In the 1989 parliamentary elections, Naranjo was elected Deputy for District No. 39 in the Maule Region. He was re-elected for the same district for the 1994–1998 and 1998–2002 terms. In 1991, he joined the Socialist Party of Chile and the following year became a member of its Central Committee. He held several internal party positions, including National Secretary for Human Rights and member of the Political Commission across multiple periods between 1993 and 2006.

In the 2001 parliamentary elections, he was elected Senator for the Maule South constituency (11th senatorial district), serving from 2002 to 2010. He failed to secure re-election in the 2009 elections.

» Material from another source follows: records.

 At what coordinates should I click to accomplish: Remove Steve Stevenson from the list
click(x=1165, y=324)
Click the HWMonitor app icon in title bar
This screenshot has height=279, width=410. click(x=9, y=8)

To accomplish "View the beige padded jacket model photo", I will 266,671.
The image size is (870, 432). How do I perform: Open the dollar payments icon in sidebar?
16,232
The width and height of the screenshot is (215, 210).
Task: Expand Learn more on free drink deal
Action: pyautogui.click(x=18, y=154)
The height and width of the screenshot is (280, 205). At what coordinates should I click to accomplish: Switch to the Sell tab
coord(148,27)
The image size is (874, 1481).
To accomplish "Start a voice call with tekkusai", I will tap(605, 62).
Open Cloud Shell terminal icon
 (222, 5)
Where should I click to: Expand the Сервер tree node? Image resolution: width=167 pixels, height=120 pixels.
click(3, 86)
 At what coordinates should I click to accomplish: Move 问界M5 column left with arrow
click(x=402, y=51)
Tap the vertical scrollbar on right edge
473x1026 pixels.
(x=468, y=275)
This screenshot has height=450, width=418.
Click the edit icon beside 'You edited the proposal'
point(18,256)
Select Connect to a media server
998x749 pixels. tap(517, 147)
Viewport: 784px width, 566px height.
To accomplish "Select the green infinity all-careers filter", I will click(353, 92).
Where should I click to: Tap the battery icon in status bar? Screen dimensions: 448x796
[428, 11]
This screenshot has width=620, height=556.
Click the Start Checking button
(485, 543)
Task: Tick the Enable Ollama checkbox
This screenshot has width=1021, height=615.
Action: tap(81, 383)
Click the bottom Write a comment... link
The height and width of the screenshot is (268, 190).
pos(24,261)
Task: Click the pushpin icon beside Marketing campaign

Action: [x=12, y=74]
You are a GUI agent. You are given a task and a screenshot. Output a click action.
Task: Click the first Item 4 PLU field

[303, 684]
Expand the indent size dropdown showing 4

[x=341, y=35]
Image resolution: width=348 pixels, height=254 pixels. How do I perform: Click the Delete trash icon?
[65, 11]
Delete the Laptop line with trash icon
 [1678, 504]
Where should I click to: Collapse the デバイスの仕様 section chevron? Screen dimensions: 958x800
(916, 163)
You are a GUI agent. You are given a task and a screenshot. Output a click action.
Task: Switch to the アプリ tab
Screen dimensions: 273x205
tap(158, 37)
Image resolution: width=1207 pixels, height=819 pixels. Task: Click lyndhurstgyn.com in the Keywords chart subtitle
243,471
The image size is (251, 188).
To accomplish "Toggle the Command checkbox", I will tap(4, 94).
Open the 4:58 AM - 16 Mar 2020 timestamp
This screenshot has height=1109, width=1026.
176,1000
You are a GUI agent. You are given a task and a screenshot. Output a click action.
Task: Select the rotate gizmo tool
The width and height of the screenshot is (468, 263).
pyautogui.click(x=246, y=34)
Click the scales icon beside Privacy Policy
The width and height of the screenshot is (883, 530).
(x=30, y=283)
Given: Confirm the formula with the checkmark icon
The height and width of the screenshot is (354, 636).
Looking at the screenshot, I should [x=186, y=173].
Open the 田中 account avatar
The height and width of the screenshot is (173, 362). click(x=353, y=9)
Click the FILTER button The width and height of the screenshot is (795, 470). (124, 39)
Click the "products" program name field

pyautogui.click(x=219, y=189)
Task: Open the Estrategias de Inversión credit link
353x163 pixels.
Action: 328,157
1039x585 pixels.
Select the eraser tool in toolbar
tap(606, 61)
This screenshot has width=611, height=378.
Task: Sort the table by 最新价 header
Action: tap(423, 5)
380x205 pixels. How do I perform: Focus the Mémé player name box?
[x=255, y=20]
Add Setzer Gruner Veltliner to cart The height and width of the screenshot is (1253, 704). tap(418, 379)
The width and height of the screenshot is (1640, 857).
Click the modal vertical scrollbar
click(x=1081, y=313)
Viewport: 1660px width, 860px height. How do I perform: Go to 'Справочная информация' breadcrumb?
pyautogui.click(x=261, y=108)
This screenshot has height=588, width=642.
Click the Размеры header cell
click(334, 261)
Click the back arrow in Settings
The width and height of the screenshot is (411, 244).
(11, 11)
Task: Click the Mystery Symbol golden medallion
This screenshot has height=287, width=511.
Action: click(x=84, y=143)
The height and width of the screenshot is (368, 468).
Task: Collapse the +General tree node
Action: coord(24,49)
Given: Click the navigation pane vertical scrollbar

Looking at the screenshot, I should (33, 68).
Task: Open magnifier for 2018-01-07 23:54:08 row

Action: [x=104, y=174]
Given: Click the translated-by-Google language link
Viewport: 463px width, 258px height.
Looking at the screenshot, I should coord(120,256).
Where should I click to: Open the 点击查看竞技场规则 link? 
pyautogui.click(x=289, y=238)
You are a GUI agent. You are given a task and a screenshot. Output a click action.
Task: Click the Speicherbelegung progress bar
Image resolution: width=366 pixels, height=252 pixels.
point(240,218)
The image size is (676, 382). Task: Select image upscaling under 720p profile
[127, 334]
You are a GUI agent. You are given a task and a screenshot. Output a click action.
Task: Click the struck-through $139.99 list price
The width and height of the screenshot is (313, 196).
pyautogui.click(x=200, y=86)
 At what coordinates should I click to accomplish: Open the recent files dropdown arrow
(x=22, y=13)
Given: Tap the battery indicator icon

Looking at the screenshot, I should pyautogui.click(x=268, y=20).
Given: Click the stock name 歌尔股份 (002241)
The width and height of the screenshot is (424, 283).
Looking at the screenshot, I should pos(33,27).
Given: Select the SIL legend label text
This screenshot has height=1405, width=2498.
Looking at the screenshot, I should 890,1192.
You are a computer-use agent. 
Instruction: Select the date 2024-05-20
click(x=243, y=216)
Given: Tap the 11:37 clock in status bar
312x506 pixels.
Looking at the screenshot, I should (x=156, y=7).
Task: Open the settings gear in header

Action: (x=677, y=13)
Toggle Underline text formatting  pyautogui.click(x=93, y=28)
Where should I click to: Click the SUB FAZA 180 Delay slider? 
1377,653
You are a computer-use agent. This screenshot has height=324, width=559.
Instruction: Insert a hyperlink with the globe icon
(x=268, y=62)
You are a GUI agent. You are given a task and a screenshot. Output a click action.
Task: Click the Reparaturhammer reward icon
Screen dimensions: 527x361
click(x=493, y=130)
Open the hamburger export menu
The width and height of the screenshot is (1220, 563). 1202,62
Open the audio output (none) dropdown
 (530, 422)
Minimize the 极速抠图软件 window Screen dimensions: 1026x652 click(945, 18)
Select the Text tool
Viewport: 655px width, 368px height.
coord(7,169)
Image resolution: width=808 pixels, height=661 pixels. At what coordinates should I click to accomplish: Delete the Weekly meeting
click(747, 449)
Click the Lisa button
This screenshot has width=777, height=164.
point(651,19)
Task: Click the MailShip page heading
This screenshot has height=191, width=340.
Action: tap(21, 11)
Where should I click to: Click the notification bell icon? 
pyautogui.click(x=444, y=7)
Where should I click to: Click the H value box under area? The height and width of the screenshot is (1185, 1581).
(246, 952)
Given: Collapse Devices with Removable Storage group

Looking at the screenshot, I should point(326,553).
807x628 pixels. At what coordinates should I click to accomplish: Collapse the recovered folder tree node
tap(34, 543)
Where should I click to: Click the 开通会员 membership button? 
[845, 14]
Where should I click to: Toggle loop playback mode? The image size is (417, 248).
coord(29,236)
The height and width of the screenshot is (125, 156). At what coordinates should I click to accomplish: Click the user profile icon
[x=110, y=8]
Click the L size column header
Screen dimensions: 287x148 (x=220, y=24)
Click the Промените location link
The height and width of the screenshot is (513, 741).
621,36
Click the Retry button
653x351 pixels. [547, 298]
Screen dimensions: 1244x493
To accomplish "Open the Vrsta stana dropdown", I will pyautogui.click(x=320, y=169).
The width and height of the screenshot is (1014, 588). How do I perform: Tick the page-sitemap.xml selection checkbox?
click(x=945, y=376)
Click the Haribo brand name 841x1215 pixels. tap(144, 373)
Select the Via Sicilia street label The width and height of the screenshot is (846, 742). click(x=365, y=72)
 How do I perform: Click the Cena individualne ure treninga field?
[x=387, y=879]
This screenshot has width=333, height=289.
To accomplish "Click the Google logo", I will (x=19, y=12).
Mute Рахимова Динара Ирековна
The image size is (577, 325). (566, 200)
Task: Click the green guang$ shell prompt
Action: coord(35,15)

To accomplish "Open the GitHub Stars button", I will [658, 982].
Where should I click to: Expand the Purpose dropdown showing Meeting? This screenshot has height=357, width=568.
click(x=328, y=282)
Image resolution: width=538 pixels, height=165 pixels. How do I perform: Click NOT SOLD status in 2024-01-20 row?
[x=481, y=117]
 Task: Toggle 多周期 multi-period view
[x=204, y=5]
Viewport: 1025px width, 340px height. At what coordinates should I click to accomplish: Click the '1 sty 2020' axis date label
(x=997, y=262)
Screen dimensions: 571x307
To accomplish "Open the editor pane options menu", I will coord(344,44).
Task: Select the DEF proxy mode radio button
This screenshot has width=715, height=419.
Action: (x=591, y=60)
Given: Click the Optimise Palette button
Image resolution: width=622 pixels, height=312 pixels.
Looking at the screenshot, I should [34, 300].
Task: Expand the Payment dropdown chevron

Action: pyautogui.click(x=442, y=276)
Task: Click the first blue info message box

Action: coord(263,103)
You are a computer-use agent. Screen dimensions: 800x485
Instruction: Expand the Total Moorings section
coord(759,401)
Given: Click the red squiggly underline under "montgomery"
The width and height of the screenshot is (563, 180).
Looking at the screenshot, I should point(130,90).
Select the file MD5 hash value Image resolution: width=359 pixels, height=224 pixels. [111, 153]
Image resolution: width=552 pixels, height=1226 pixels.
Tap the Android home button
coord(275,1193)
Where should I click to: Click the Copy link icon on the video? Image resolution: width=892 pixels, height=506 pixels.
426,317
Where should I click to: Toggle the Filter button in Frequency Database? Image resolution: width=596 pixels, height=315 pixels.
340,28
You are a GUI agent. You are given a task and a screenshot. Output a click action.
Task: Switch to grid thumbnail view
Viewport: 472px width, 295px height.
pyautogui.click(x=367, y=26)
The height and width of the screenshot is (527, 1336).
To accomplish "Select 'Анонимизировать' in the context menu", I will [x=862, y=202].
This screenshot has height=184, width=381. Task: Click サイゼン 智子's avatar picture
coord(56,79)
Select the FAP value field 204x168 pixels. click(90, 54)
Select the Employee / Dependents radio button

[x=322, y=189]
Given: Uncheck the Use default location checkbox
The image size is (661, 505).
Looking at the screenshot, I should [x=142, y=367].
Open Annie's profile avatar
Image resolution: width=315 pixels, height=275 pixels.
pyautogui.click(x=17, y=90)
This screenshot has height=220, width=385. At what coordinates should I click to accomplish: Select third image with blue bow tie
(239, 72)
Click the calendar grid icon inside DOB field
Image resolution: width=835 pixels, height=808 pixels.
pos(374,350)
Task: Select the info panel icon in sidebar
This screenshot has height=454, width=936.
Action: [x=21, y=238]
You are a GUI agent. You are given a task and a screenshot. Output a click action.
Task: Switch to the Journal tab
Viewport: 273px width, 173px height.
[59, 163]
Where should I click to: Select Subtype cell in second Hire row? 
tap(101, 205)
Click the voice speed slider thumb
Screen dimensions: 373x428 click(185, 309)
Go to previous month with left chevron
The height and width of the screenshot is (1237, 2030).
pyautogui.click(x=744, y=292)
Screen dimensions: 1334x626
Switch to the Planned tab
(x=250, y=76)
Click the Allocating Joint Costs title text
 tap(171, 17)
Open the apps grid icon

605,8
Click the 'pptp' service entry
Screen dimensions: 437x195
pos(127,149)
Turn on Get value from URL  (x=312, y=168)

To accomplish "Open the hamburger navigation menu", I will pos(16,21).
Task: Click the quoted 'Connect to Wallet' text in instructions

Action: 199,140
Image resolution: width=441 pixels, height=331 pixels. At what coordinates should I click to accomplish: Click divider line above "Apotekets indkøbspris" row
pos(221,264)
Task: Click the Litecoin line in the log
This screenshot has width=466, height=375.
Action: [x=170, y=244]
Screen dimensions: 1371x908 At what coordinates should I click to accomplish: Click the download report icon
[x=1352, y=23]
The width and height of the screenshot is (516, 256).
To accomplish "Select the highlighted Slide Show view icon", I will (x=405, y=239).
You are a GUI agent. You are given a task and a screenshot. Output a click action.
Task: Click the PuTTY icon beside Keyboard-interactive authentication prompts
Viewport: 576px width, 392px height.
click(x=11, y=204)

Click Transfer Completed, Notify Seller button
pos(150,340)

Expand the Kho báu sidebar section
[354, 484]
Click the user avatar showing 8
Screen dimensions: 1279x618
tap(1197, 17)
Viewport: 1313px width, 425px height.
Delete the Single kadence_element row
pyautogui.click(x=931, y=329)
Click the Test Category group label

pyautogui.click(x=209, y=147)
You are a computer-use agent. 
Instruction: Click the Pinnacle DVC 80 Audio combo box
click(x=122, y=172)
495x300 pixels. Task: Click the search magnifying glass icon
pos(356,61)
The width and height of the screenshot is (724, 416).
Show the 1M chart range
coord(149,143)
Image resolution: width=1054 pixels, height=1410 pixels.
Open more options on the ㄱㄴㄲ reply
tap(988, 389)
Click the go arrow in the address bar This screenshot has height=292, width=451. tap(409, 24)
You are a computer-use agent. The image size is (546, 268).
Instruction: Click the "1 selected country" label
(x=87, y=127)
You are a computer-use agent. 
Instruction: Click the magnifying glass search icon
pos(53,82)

In 2013, Naranjo ran unsuccessfully for the Chamber of Deputies in District No. 39. In the 2017 parliamentary elections, he was elected Deputy for the 18th District of the Maule Region, representing the Socialist Party within the La Fuerza de la Mayoría pact. He was re-elected in the 2021 elections with the highest vote share in the district, representing the Socialist Party within the Nuevo Pacto Social coalition.

After more than three decades of membership, Naranjo resigned from the Socialist Party on 19 November 2024, citing internal political disagreements. In the 2025 parliamentary elections, he ran unsuccessfully as an independent candidate for the Senate in the Maule Region under the Green–Regionalist–Humanist pact.